Houston Astros win second World Series in 6 years
The Houston Astros defeated the Philadelphia Phillies 4-1 Saturday night in front of a raucous home crowd at Minute Maid Park to clinch the World Series and avoid what would have been a decisive Game 7 on Sunday. It marks the second World Series title in franchise history for the Astros, who also won in 2017.
After going down 2-1 in the series, the Astros rallied to win three straight games, including a historic Game 4 in which they threw a combined no-hitter, only the second no-hitter in World Series history, and the first since 1956.
Down 1-0 in Game 6, the Astros put up four runs in the sixth inning, including a three-run home run by Yordan Álvarez, and they never looked back.
As Alvarez's 450-foot home run blast disappeared, Astros starter Framber Valdez jumped and wildly screamed in the dugout as the crowd of 42,948 went into a frenzy waving their orange rally towels.
Astros manager Dusty Baker finally got his first title in his 25th season as a manager.
Houston's coaching and training staffs circled around Baker after Nick Castellanos flied out to end it, jumping up and down, and chanting "Dusty! Dusty! Dusty!" in the dugout before they joined the players on the field.
The 73-year-old Baker, who had been to the World Series twice before as a skipper, became the oldest manager to win a World Series in his third trip as a manager to the Fall Classic. As a player he went three times with the Dodgers, winning it all in 1981. He entered Saturday's game as the winningest manager without a World Series title and improved to 2,094-1,790 with this most memorable victory.
"I got 2,000 wins and all they talk about is I haven't won the World Series yet," he said Thursday.
They can't say that anymore.
Alvarez's homer cleared the batter's eye in straightaway center, the backdrop that extends 40 feet above the field, and made it 3-1. It was the first time the Cuban slugger connected since the first two games this postseason.
Christian Vázquez added an RBI single later in the inning to make it 4-1.
Valdez earned his second win of this Series.
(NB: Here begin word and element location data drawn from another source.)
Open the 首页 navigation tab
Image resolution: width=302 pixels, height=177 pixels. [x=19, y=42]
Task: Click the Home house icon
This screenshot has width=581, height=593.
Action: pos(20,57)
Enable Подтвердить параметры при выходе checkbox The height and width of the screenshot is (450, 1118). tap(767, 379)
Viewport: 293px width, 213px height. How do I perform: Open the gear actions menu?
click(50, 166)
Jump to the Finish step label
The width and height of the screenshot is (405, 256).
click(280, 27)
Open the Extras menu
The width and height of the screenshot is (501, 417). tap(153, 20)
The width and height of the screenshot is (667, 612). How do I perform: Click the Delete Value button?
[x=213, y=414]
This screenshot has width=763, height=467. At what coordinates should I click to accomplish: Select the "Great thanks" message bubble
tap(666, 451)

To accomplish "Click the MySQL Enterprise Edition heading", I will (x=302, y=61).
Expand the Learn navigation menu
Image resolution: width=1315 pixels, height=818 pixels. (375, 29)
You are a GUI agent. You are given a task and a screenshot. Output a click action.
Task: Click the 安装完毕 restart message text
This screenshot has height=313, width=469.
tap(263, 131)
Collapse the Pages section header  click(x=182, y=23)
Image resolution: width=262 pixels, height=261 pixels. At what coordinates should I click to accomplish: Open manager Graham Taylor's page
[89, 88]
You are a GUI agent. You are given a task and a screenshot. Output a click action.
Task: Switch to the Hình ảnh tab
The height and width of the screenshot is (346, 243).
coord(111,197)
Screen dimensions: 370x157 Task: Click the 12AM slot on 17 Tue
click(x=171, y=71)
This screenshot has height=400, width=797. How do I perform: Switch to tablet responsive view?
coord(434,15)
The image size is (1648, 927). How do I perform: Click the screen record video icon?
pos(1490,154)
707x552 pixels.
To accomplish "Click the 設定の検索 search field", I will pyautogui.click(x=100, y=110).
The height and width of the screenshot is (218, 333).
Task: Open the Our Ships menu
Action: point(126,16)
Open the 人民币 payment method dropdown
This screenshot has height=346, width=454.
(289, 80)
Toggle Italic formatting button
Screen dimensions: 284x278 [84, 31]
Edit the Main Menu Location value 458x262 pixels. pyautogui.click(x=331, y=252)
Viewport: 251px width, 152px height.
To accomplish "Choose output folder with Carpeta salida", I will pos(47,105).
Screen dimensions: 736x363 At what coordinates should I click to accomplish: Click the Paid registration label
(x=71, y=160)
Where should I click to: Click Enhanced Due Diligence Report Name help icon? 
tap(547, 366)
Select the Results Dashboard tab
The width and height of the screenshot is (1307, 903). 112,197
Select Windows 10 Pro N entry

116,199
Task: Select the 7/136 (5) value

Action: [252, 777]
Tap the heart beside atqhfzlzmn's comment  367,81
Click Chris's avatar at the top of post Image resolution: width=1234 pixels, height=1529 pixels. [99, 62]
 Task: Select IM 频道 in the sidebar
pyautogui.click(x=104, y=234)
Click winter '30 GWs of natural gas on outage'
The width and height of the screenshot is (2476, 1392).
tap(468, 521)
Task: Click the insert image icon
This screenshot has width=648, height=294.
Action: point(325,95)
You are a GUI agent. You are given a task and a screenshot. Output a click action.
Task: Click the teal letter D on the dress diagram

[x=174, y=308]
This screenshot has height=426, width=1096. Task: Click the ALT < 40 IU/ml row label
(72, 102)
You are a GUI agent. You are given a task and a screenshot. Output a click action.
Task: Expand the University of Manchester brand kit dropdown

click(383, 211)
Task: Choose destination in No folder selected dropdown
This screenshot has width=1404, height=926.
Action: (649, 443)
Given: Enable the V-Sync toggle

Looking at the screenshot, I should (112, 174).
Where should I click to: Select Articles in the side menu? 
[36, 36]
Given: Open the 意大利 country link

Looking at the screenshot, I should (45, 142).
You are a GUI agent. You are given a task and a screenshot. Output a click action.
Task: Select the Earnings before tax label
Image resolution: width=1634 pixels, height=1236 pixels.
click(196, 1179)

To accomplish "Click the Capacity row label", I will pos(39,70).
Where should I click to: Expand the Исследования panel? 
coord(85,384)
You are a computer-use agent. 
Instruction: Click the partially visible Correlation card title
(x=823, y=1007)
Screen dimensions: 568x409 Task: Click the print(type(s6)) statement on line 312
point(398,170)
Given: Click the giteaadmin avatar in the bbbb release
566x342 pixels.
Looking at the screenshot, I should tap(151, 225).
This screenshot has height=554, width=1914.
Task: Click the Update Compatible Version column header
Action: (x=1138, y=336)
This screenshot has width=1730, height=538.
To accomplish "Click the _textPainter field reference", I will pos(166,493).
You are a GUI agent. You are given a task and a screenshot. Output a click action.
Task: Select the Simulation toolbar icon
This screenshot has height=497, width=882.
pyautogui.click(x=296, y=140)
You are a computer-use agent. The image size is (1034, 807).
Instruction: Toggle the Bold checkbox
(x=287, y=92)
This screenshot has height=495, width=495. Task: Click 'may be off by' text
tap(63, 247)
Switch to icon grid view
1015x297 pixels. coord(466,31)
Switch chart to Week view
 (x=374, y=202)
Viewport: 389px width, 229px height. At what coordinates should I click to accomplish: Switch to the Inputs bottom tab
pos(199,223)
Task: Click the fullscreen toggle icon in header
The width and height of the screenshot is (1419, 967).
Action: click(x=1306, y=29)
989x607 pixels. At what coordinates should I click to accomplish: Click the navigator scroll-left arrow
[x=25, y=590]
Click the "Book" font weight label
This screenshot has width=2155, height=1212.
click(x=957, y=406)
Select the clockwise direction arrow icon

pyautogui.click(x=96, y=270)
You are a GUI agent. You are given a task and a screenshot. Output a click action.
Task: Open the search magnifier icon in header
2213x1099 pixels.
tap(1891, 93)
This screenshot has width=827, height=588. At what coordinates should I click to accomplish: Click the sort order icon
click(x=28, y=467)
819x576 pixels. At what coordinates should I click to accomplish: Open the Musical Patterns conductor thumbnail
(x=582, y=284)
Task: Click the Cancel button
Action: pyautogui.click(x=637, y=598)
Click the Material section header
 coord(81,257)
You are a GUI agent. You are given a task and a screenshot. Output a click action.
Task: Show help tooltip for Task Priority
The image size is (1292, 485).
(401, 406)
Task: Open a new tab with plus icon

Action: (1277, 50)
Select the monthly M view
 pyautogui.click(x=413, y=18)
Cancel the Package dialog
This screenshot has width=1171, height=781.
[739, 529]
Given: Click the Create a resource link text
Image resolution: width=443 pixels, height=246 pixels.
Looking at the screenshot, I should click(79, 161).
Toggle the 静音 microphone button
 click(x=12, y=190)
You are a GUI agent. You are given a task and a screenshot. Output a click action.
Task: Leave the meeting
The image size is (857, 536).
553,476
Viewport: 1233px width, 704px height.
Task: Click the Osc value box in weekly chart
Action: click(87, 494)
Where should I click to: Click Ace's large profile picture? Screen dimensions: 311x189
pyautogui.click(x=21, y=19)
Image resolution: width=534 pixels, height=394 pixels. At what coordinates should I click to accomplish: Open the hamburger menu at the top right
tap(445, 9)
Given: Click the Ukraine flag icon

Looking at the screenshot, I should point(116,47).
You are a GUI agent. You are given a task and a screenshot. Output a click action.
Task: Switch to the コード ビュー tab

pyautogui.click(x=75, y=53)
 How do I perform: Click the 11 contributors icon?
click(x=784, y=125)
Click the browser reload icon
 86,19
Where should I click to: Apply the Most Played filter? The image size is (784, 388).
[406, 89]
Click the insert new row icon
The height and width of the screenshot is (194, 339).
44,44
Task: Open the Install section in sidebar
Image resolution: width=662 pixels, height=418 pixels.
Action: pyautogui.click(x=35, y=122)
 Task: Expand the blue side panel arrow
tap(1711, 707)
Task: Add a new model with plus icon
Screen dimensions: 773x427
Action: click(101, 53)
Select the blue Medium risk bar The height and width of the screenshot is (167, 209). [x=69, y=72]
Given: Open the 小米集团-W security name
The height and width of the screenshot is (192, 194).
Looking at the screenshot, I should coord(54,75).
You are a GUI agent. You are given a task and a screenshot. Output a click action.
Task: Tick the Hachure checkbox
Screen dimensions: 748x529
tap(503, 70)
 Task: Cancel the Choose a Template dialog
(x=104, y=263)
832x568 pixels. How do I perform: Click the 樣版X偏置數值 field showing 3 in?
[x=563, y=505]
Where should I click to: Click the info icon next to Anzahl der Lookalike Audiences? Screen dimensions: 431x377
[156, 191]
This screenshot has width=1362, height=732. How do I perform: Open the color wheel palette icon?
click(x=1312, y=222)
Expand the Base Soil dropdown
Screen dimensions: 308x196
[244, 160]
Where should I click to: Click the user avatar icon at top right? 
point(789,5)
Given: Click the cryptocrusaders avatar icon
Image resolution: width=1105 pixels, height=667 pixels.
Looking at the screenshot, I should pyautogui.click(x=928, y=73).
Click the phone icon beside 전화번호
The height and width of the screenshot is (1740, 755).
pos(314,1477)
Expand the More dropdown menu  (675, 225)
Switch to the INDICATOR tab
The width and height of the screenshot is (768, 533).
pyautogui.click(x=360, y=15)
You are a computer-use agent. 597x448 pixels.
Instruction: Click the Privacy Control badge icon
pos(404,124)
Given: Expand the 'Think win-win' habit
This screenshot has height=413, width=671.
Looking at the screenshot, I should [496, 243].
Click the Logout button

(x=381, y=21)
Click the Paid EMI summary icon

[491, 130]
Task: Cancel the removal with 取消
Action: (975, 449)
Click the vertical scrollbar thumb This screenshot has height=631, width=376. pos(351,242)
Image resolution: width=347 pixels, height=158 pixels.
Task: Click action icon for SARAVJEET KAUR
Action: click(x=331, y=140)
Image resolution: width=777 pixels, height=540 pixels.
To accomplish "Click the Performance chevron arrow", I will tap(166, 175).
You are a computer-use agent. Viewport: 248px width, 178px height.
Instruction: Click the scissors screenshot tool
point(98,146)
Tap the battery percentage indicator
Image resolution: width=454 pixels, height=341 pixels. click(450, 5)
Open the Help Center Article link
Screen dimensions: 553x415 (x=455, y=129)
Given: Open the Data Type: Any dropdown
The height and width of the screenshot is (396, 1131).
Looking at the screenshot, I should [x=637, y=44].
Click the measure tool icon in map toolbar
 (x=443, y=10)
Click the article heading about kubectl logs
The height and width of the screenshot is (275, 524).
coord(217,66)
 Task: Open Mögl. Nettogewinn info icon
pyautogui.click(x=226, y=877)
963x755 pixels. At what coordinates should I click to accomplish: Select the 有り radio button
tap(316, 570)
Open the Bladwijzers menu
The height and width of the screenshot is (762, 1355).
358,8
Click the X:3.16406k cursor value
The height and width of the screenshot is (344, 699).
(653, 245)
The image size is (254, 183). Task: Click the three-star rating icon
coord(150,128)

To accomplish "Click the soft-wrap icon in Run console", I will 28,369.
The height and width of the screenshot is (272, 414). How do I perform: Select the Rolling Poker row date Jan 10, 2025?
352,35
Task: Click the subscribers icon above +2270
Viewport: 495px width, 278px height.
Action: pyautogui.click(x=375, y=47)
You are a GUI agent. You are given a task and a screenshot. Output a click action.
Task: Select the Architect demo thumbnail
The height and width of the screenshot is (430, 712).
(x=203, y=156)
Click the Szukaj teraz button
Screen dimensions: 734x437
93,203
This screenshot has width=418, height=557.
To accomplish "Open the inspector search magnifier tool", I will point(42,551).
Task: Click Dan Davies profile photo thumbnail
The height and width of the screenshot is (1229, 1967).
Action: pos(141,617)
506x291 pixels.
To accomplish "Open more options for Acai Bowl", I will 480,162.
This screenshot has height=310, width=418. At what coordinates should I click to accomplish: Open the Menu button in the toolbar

He had been in the dugout only a few minutes after throwing his 93rd and final pitch while striking out nine over six innings.
But the lefty had walked off the mound with the wild-card Phillies up 1-0 on Kyle Schwarber's solo homer leading off the sixth.
Schwarber, who hit his third homer in the past four games, rounded the bases waving his raised empty hand in the same motion as the fans with their towels.
Phillies manager Rob Thomson went to left-handed reliver Jose Alvarado to face the lefty slugger for the fourth time in the series — Alvarez had popped out twice and been hit by a pitch the first three times.
And Alvarado had allowed only three homers to left hitters in his six big league seasons, until his 2-1 pitch, when Alvarez crushed the 99 mph sinker.
The title puts a bow on what has been a dominant season which saw the team win an American League-best 106 games. They went 7-0 in the first two rounds of the playoffs, sweeping both the Seattle Mariners, and then the New York Yankees.
However, this latest title comes as the Astros have been one of the most controversial U.S. sports teams in recent history, following the sign stealing scandal in which Major League Baseball determined the team used technology to steal signs during the 2017 and 2018 seasons – the former of which ended in their first title.
In January 2020, the league released a report in which it determined the Astros illegally used live game footage to steal signs from opposing pitchers and catchers and alerted their own batters about what pitch was coming by banging on a trash can.
At the time, MLB handed one-year suspensions to both general manager Jeff Luhnow and manager A.J. Hinch, who were both subsequently fired. The Astros also paid a $5 million penalty and forfeited their first and second-round picks in 2020 and 2021. No players were punished however.
Philadelphia, meanwhile, was 22-29 when Joe Girardi was fired in early June and replaced by bench coach Thomson, the 59-year-old baseball lifer getting his first chance a big league manager — he was on the Yankees big league staff for 10 seasons with Girardi, and was part of their last World Series and title in 2009.
The Phillies finished the regular season 65-46 under Thomson, their 87 wins good for the sixth and final spot in the NL playoffs, on way to their first World Series since 2009.